No contexto, discorreu-se sobre o motivo do assunto estar sendo tratado em tal fórum,
argumentando sobre sua relevância para a organização.
No estado atual, foram levantados dados sobre como é o processo atual de elaboração de
propostas na empresa e no mercado, e também sobre como é feita a classificação
orçamentária em empresas que já a realizam.
Nos objetivos, foram traçadas as seguintes metas para a equipe: elaborar um modelo de
Classificação de Propostas de acordo com a realidade da AGE até outubro/2017; direcionar
as atividades do processo de elaboração de propostas a partir dos níveis de classificação
orçamentária; comunicar as mudanças às áreas de interface até dezembro/2017.

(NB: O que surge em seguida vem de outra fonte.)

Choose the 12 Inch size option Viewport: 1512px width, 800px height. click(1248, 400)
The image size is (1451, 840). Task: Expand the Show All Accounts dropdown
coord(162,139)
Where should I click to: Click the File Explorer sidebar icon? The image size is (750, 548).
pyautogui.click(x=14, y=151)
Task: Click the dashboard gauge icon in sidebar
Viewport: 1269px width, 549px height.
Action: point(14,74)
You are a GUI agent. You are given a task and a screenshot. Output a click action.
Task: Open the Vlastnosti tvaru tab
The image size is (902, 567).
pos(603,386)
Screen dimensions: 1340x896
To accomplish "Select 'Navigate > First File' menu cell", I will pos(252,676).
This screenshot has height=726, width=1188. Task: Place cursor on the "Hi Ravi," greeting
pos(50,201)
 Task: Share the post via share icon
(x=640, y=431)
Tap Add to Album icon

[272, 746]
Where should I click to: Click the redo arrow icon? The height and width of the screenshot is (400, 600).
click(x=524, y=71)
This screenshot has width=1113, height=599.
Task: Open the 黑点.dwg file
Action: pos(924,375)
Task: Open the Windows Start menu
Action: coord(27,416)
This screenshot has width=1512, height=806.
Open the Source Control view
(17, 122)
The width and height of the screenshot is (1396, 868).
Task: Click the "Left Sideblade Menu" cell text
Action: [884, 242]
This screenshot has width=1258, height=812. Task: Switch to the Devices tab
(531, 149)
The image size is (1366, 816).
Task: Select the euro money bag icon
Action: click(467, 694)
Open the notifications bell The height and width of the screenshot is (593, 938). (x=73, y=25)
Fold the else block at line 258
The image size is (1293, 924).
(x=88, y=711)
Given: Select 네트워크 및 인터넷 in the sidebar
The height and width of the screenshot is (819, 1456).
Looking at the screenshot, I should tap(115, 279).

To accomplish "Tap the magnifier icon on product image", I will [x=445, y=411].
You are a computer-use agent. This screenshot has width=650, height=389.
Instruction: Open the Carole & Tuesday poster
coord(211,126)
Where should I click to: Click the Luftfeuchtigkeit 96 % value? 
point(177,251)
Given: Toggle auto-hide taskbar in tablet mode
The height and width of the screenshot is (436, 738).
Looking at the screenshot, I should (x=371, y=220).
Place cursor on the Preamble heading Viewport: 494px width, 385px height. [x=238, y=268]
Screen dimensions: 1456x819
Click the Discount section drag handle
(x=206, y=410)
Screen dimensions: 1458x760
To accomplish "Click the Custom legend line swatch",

Redesenho dos Processos Internos
Uma vez definidos os produtos que seriam gerados em cada Classe, conforme a figura 3, o
grupo iniciou a discussão da metodologia que seria utilizada em cada caso. O objetivo era
garantir que todos os processos internos da empresa fossem redesenhados para atender ao
que era estipulado em cada segmento de classe.
A AGE possui um processo de elaboração de propostas composto por sete fases, conforme
figura 1.
Cada fase é composta por diferentes atividades com produtos (entradas e saídas) claros e
uma matriz de responsabilidades bem definida, envolvendo profissionais de orçamentação,
engenharia técnica, suprimentos, atuação comercial, jurídica e financeira.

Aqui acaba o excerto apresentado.